Set of tasks:
1/ Answer these about the mailing-list post:
(a) Who sent a helpful reply to the June 9/06 message?
(b) Since what year has the Editor software been reading and analyzing document files?
(c) What do the filter routines produce in an internal buffer?
2/ According to the mailing-list post, which file formats has Editor been reading? List every one.

Excerpted passage:

========

On Wednesday, January 10, 2007 9:26 PM [GMT+1=CET],
Thiesmeyer <[EMAIL PROTECTED]> wrote:

I sent a message on June 9/06 inquiring about OO file format and got a
helpful reply from CP Hennessy.  I believe that, with considerable
effort, we can enable our proofreading software to read OO document
files.  But before we embark on such an enterprise, I have a general
question and a related problem.

Background:  Since 1990, our software product, Editor has been
reading and analyzing document files from Word (through v. 11,
2003--not yet v. 12, 2007), WordPerfect (through v. X3, 2005), Works
(through v. 7, 2002, before they went), RTF, and HTML.  We use filter
routines that ignore all formatting information and graphics in such
a file and produce a plain ANSI/ASCII text image in an internal
buffer for analysis.  Our output is plain text.

========

Data segment:
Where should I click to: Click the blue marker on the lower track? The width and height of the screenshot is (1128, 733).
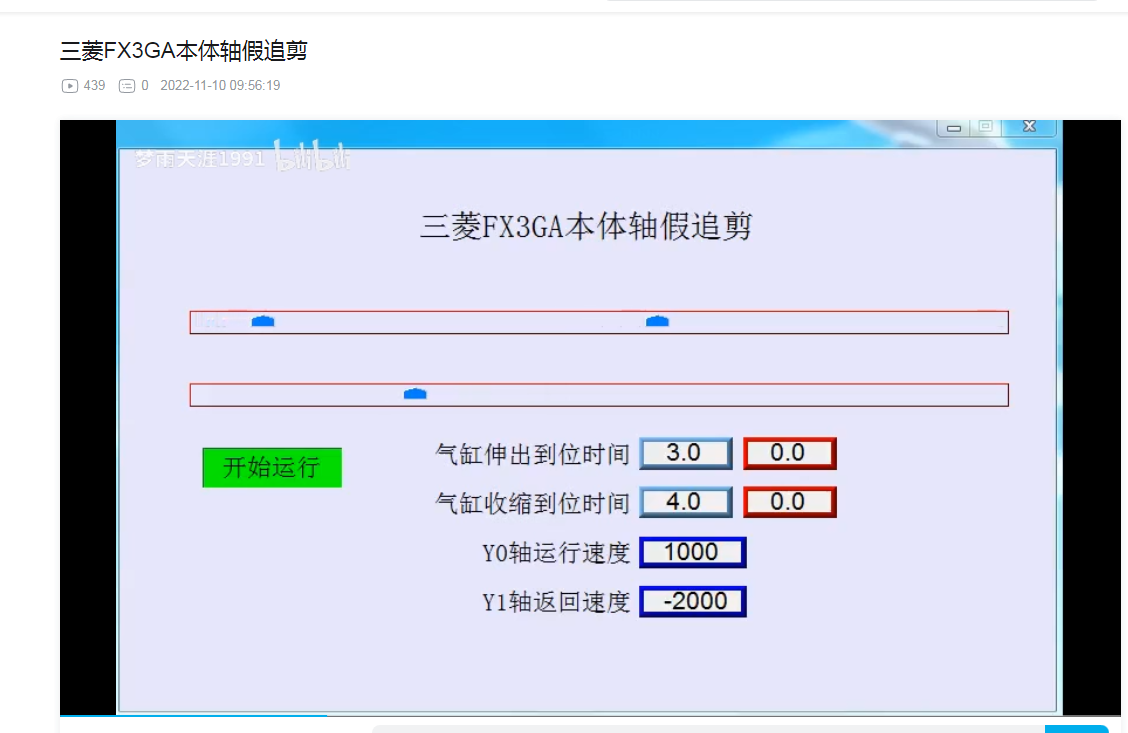point(415,394)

========

The responses:
1/
(a) CP Hennessy
(b) 1990
(c) A plain ANSI/ASCII text image

2/
- Word
- WordPerfect
- Works
- RTF
- HTML